MarkLogic Server 11.0 Product Documentation
Scalability, Availability, and Failover Guide — Chapter 4

Clustering in MarkLogic Server

This chapter describes the basics of how clustering works in MarkLogic Server, and includes the following sections:

Overview of Clustering
Evaluator/Data Node Architecture
Communication Between Nodes
Communication Between Clusters
Installation

Overview of Clustering

You can combine multiple instances of MarkLogic Server to run as a cluster. The cluster has multiple machines (hosts), each running an instance of MarkLogic Server. Each host in a cluster is sometimes called a node, and each node in the cluster has its own copy of all of the configuration information for the entire cluster.
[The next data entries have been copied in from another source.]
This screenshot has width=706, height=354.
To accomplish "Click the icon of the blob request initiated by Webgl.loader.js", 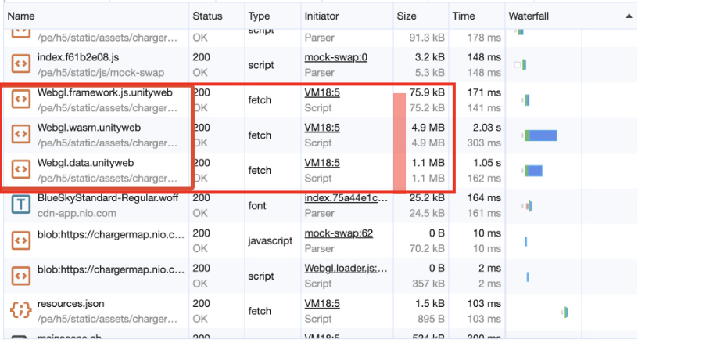I will (x=21, y=276).
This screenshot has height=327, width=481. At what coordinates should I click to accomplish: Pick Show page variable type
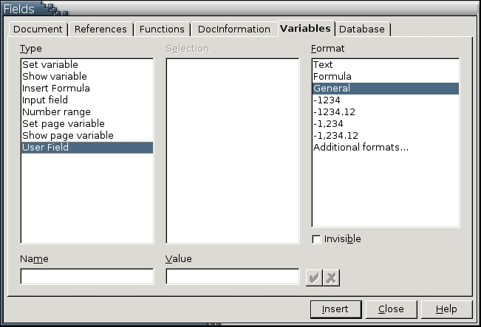pyautogui.click(x=68, y=136)
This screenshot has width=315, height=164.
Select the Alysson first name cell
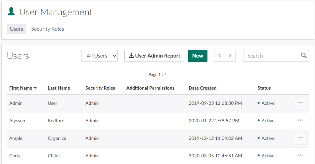pos(17,121)
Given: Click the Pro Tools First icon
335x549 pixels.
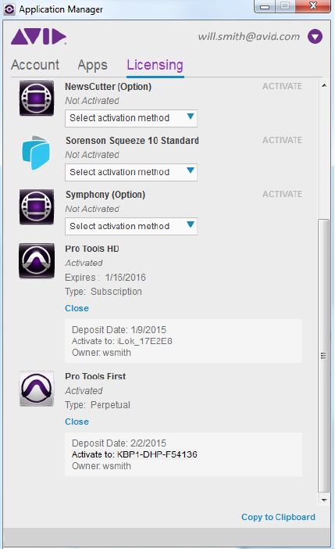Looking at the screenshot, I should coord(37,389).
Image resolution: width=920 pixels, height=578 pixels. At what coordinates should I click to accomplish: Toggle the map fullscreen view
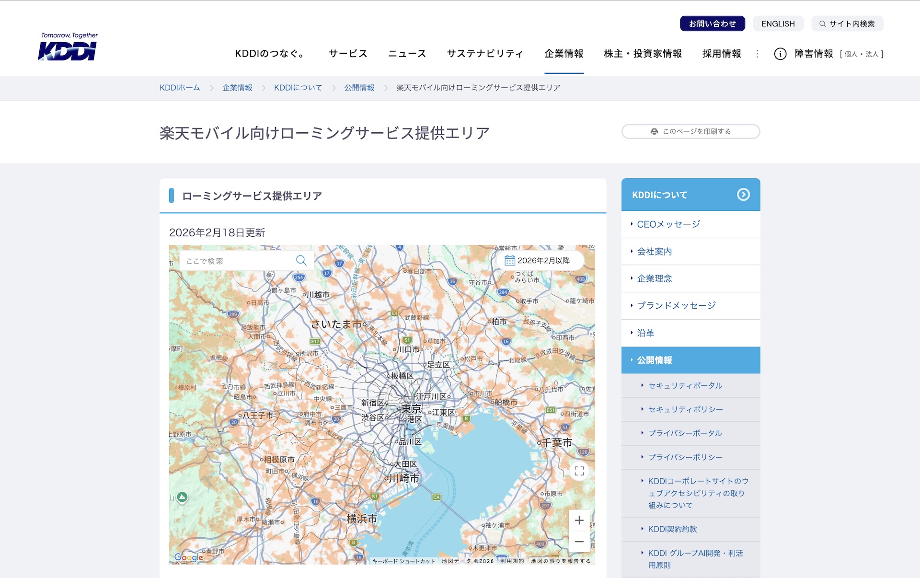(579, 471)
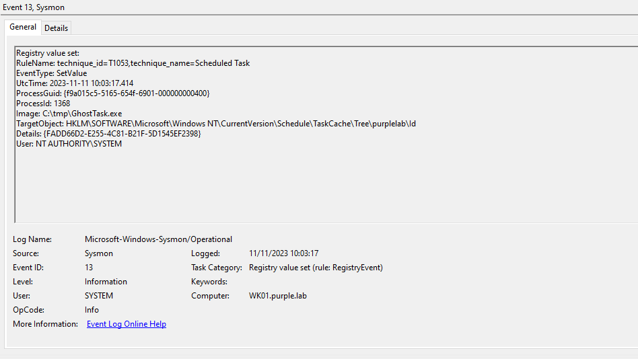Click the RuleName technique_id line
The image size is (638, 359).
(x=133, y=63)
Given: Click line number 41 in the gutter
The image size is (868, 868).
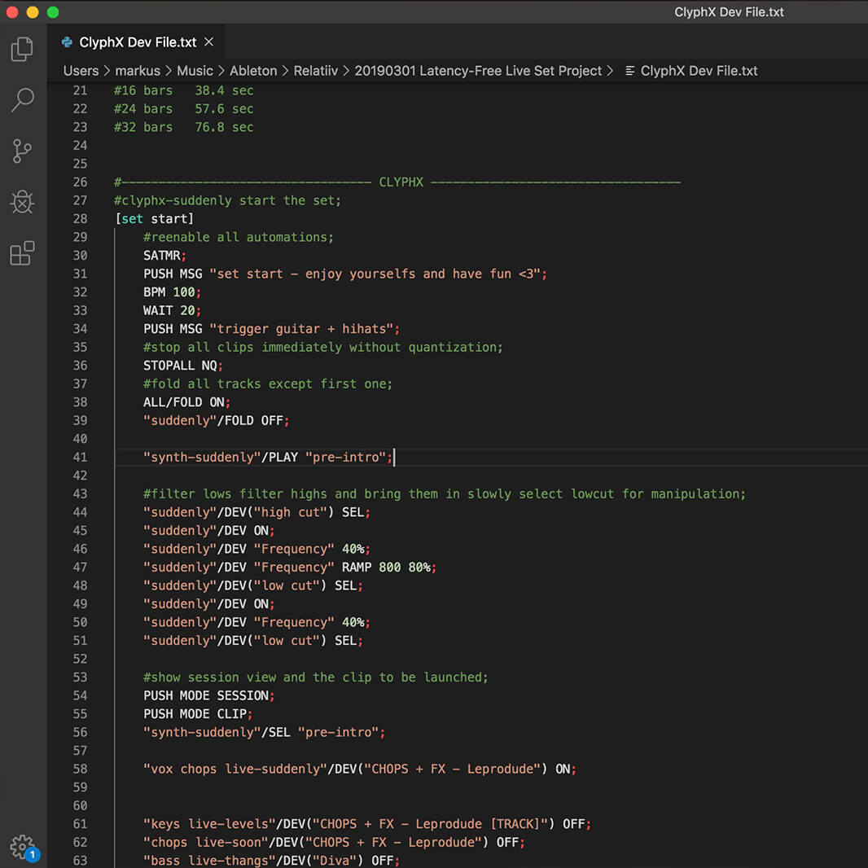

When deployed as a cluster, MarkLogic Server implements a shared-nothing architecture. There is no single host in charge; each host communicates with every other host, and each node in the cluster maintains its own copy of the configuration. The security database, as well as all of the other databases in the cluster, are available to each node in the cluster. This shared-nothing architecture has great advantages when it comes to scalability and availability. As your scalability needs grow, you simply add more nodes.

For more details of how clustering works in MarkLogic Server, see Getting Started with Distributed Deployments.

Evaluator/Data Node Architecture

There are two roles a node in a MarkLogic Server cluster can perform:

Evaluator node (e-node)
Data node (d-node)

E-nodes evaluate XQuery programs, XCC/XDBC requests, WebDAV requests, and other server requests. If the request does not need any forest data to complete, then an e-node request is evaluated entirely on the e-node. If the request needs forest data (for example, a document in a database), then it communicates with one or more d-nodes to service the forest data. Once it gets the content back from the d-node, the e-node finishes processing the request (performs the filter portion of query processing) and sends the results to the application.

D-nodes are responsible for maintaining transactional integrity during insert, update, and delete operations. This transactional integrity includes forest journaling, forest recovery, backup operations, and on-disk forest management. D-nodes are also responsible for providing forest optimization (merges), index maintenance, and content retrieval. D-nodes service e-nodes when the e-nodes require content returned from a forest. A d-node gets the communication from an e-node, then sends the results of the index resolution back to the e-node. The d-node part of the request includes the index resolution portion of query processing. Also, each d-node performs the work needed for merges for any forests hosted on that node.

It is possible for a single node to act as both an e-node and a d-node. In single host configurations, both e-node and d-node activities are carried out by a single host. In a cluster, it is also possible for some or all of the hosts to have shared e-node and d-node duties. In large configurations, however, it is usually best have e-nodes and d-nodes operate on separate hosts in the cluster. For more details about this distributed architecture, see Getting Started with Distributed Deployments.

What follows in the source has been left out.